The hold is due to a pending probe by China’s securities regulator into four accounting and legal companies that assist in the IPO process, according to the exchanges.

According to another Reuters article, while the IPO stop appears to have started days ago, China’s State Council announced on Monday that it will intensify its fight on false accounting and auditing, accusing accounting companies of allowing forgeries. Similarly, the securities regulator said over the weekend that it will begin requiring higher-quality IPO filings.

The increased scrutiny of initial public offerings is just the newest front in China’s increased regulatory assault against a wide range of local sectors, from tutoring to big tech.
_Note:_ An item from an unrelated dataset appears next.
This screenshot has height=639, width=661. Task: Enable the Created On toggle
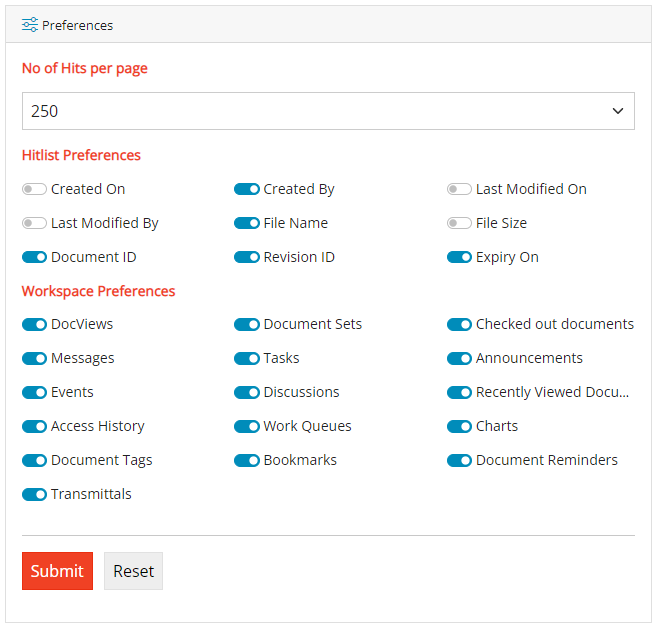[35, 189]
According to Reuters, the securities regulator also stated that it will explore collaboration with America on auditing oversight.
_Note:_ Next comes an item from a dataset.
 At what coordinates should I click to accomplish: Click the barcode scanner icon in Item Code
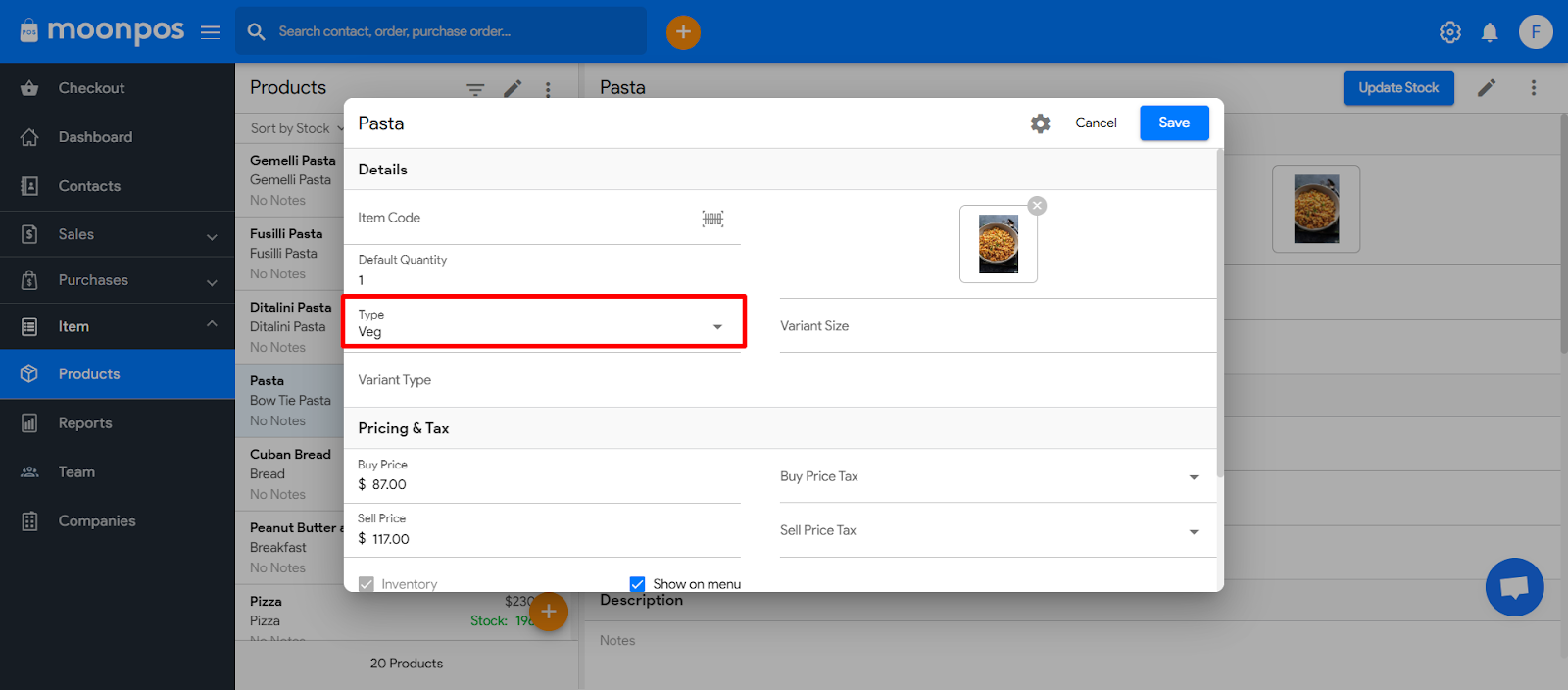coord(712,219)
The Securities and Exchange Commission attempted to execute new legislation in March that would require US-listed foreign companies – primarily Chinese companies – to reveal their audits to American authorities or face being delisted.

In July, the Securities and Exchange Commission (SEC) suspended Chinese stock listings in the United States while it investigated what disclosures should be made to safeguard investors. The emphasis of scrutiny has been on opaque structures known as variable interest companies, which are frequently utilized to conduct Chinese IPOs in the United States.

China investigating Alibaba home city officials

Hangzhou’s top government official is being investigated in China for major disciplinary infractions, bringing attention to the city that is home to Jack Ma’s Ant Group Co. and Alibaba Group Holding Ltd.

The Central Commission for Discipline Inspection said Saturday that Hangzhou Municipal Party Committee Secretary Zhou Jiangyong, 53, has been placed under investigation for severe breaches of party discipline and state law. While the agency did not go into detail about Zhou’s alleged crimes, such wording is frequently used by the party watchdog to characterize corruption investigations.

Hangzhou’s Municipal Standing Committee convened a meeting on Saturday following the news of the investigation into Zhou, reaffirming its commitment to anti-corruption and responsible governance. The city will launch an effort to weed out improper government-business connections, according to a separate CCDI statement.

According to an article from Chnfund that was published in the Paper, part of the state-backed Shanghai United Media Group, over the weekend, Zhou’s family acquired shares in a fintech firm ahead of its initial public offering in November, before the listing plans were canceled.

On Monday, Alibaba dropped 3.7 percent in Hong Kong, despite other technology stocks rising.